L’ancien ambassadeur Alfred Nguini © DR

Dépenses de santé, multiples locations d’appartements, favoritisme… Au sein de l’ambassade du Cameroun en France, le passage d’Alfred Nguini, rappelé à Yaoundé en mai, a laissé des traces.

Selon nos informations, le ministère des Finances du Cameroun a provisionné en mars 2020, sur instruction de la présidence, la somme de 130 000 euros sur un compte de l’hôpital américain de Paris, à Neuilly.

Objectif : s’assurer que les hypothétiques hospitalisations des cadres camerounais de l’ambassade en France pourraient être prises en charge par l’établissement de santé, alors que la pandémie de Covid-19 progressait.

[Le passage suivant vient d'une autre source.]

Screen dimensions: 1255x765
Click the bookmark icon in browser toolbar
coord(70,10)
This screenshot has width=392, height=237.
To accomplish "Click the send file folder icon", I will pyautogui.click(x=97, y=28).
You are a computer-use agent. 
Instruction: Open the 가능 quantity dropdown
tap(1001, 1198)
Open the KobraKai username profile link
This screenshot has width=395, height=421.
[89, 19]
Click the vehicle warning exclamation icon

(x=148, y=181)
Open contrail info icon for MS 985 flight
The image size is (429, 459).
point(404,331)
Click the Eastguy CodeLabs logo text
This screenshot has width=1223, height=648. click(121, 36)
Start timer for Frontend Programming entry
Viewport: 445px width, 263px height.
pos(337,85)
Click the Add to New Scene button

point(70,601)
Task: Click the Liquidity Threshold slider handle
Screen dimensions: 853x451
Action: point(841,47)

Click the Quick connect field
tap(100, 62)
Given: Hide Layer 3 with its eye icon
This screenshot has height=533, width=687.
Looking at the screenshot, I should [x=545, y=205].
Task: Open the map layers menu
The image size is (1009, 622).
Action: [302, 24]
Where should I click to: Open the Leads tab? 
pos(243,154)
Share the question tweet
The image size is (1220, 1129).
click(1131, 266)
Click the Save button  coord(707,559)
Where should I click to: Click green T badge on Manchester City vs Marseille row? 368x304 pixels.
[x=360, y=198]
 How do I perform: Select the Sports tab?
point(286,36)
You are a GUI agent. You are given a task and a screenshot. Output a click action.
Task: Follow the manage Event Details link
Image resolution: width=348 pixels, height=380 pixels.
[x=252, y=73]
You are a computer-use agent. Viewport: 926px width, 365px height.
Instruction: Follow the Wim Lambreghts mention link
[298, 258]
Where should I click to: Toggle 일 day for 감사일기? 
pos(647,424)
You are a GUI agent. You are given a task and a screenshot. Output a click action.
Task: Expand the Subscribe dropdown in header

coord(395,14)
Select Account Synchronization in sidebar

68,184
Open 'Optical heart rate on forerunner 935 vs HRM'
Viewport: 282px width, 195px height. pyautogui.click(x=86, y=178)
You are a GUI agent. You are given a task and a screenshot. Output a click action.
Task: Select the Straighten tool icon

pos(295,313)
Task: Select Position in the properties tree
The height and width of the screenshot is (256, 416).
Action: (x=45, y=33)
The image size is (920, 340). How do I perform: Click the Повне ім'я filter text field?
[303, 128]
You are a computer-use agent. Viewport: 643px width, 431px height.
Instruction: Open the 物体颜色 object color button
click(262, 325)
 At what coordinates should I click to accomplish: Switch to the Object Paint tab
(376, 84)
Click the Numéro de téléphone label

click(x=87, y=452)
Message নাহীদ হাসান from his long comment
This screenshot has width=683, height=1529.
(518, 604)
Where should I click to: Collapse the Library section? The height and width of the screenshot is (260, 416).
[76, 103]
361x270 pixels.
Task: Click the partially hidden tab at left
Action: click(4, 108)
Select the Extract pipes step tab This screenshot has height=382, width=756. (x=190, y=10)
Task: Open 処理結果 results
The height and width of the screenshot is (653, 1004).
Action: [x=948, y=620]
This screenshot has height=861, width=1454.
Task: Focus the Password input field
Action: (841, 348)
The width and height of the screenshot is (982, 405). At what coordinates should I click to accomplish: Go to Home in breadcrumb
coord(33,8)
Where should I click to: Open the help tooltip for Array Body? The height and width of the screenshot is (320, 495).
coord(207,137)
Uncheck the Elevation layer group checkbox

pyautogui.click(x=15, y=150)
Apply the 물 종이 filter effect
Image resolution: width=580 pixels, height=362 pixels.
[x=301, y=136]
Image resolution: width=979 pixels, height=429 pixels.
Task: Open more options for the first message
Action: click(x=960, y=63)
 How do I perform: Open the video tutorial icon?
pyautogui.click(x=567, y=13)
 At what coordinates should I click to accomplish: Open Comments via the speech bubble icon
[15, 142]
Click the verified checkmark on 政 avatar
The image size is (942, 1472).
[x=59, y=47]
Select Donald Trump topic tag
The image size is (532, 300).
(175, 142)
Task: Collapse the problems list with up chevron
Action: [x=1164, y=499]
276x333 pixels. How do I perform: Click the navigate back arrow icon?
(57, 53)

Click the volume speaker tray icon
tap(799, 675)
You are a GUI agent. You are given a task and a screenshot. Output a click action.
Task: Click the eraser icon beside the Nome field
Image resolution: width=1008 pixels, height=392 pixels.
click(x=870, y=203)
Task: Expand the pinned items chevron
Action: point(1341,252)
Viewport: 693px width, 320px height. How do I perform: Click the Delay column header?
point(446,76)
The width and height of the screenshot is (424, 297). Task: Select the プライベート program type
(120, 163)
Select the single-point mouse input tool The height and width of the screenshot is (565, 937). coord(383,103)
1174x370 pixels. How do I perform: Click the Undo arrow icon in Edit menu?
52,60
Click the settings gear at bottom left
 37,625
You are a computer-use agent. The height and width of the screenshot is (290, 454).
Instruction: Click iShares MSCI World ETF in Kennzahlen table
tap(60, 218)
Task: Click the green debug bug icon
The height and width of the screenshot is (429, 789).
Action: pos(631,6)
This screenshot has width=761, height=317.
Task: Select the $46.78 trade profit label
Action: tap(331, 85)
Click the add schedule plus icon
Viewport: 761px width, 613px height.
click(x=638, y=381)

Depuis, c’est l’utilisation de cette somme qui fait grincer des dents au sein même de l’ambassade de la rue d’Auteuil. Selon nos sources, elle aurait en effet servi à soigner une amie de l’ambassadeur de l’époque, Alfred Nguini, laquelle, effectivement gravement malade, n’était ni employée de l’ambassade, ni atteinte du coronavirus.

Une secrétaire encombrante

L’ex-ambassadeur fait face à d’autres accusations au sein même de ses anciens services à Paris. On lui reproche notamment le recrutement de sa secrétaire particulière, Inalgo Da Silva. D’origine ivoirienne (Nguini était auparavant en poste à Abidjan), elle recevait un salaire en liquide de l’ordre de 5 000 euros, couvrant le loyer d’un luxueux appartement de fonction, avoisinant les 3 000 euros.

Selon nos sources, Alfred Nguini aurait également loué plusieurs appartements avec les fonds de l’ambassade : dans les XVIe et VIIIe arrondissement de Paris, ainsi qu’à Meudon-la-Forêt, en sus de la résidence officielle de l’ambassadeur à Saint-Maur des Fossés, qu’il n’occupait pas. Il avait résidé plusieurs mois à l’hôtel du Collectionneur après sa prise de fonction, en mars 2019.

Financements refusés

Autre point de friction : peu après sa nomination, Nguini a sollicité auprès du ministre des Finances camerounais, Louis-Paul Motaze, plusieurs demandes de financement – représentant en tout 1,3 milliard de francs CFA, soit près de 2 millions d’euros – en vue d’améliorer la sécurité de son ambassade.

Cette somme ne sera cependant jamais versée, le ministère ayant estimé que les travaux nécessaires avaient déjà été effectués.

Soupçonnant plusieurs collaborateurs – dont le percepteur Christophe Ketchankeu – d’être intervenus auprès du ministère pour s’opposer à ses demandes de fonds, Nguini avait alors tenté de prendre le contrôle des finances de l’ambassade.

Dans un courrier adressé à son percepteur, Nguini lui avait reproché de s’arroger des pouvoirs dévolus à l’ambassadeur. Sans succès : Christophe Ketchankeu a résisté au bras de fer une nouvelle fois – il s’était par le passé opposé à l’ex-ambassadeur Samuel Mvondo Ayolo, devenu directeur du cabinet civil de la présidence camerounaise. Il est aujourd’hui toujours en poste à Paris.

Victime d’une guerre de réseaux ?

Alfred Nguini, rappelé le 12 mai dernier à Yaoundé, s’est depuis muré dans le silence. Il n’a jamais répondu publiquement aux accusations venues en grande partie de ses anciens subordonnés et se garde bien de répondre aux sollicitations.

En privé, il se dit victime d’un conflit entre les réseaux de Louis-Paul Motaze, de Samuel Mvondo Ayolo et de Ferdinand Ngoh Ngoh, secrétaire général de la présidence.